A few words of advice/shout outs to some of my fellow drivers:
To all you dudes in convertibles: Look, guys shouldn’t be in convertibles normally*, but if you’re going to be in a convertible do not drive around with smooth jazz thumping. Everybody is already smirking becuase you’re in a convertbile, adding the Yanni just makes us snicker. The only music that is acceptable in this scenario, a scenario that should not be occurring anyway, is ’80’s metal.
*The exception to this rule is if it’s a classic and/or muscle car.
To people in sporty coupes: You people have cars that can go faster, turn sharper, handle better, and accelerate quicker than most other cars. Please drive like you own a sporty coupe rather than a top heavy, iron-framed SUV built in the ’70’s.
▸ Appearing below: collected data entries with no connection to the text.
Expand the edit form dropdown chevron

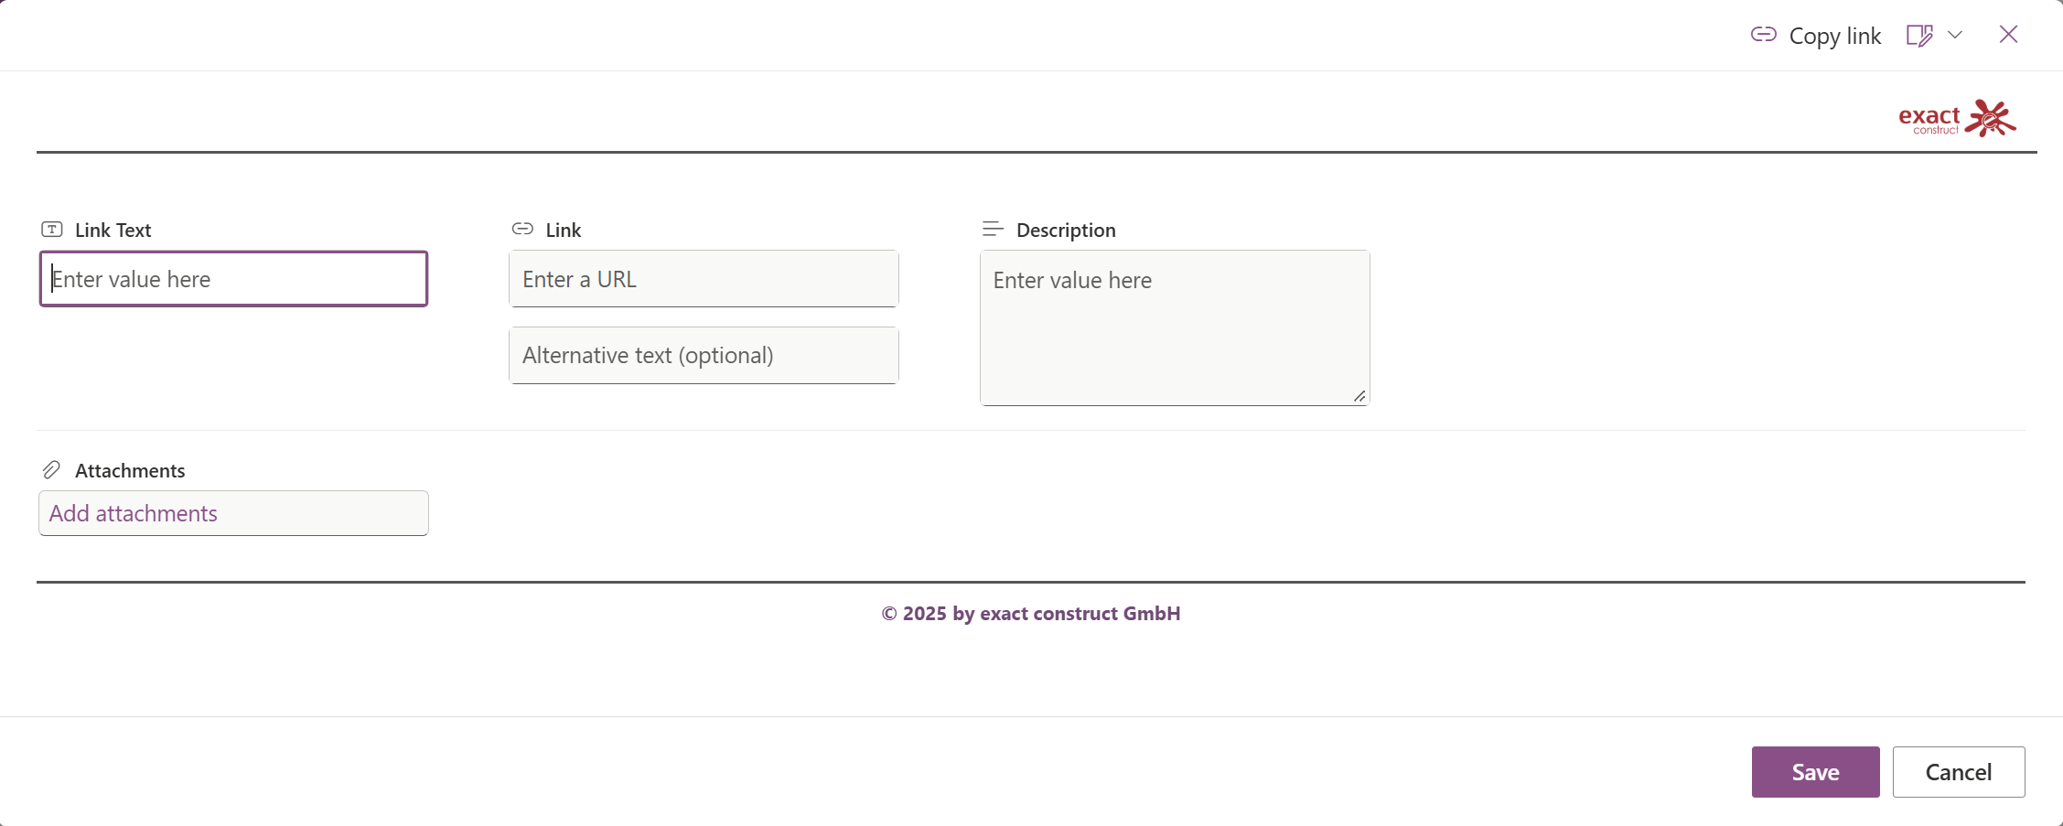click(x=1955, y=35)
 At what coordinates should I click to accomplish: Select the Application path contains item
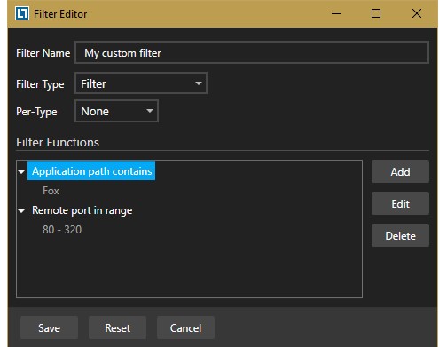[x=91, y=171]
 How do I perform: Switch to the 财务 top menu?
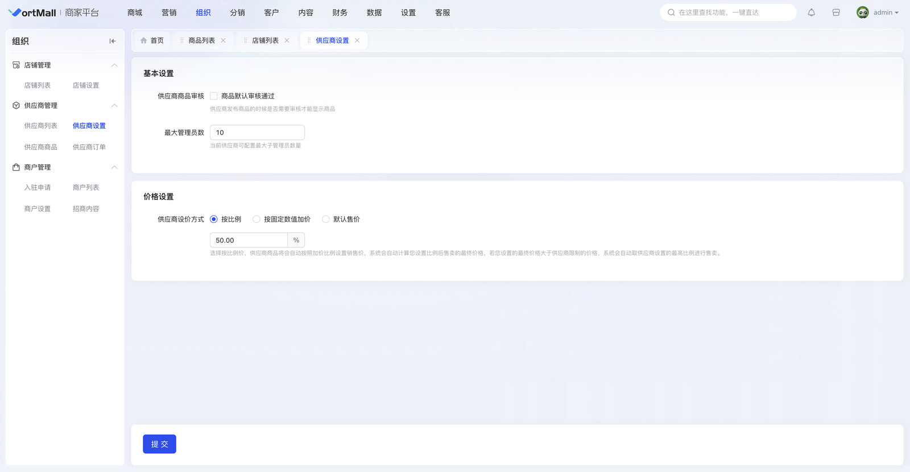340,13
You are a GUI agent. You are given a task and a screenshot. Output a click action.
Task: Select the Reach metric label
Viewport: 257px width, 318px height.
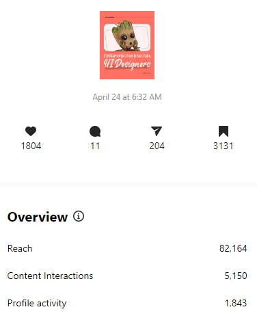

Going 5 under in the passing lane is completely unacceptable, and you should have that neat little Crossfire taken away from you.
To the wiggers in the Lincoln town cars bumping phat beats: You are in a stock Lincoln town car that isn’t blinged out to the max, yet you still have enough attitude to blast your hip-hop. You are cool because you make me laugh. Thank you for not driving the stereotypical chromed-out Escalade with spinners and other ridiculous accessories. Now, if we can just work on your musical choice . . .
To the people with all sorts of alternative fuel/environmental stickers on the back of your car: It’s cool that you fret over the environment, and because I like alternative fuels I will ignore the haughtiness of the stickers proclaiming you use biodiesel. However, I will not ignore the fact that you’re obviously an environmental nut yet you still flick your cigarette butts out the window of your stupid Volkswagon. Look up “hypocrite” in a dictionary. Learn it. Love it.
To the guy on the street bike with a hot girl in leather on the back: I’m jealous. For obvious reasons.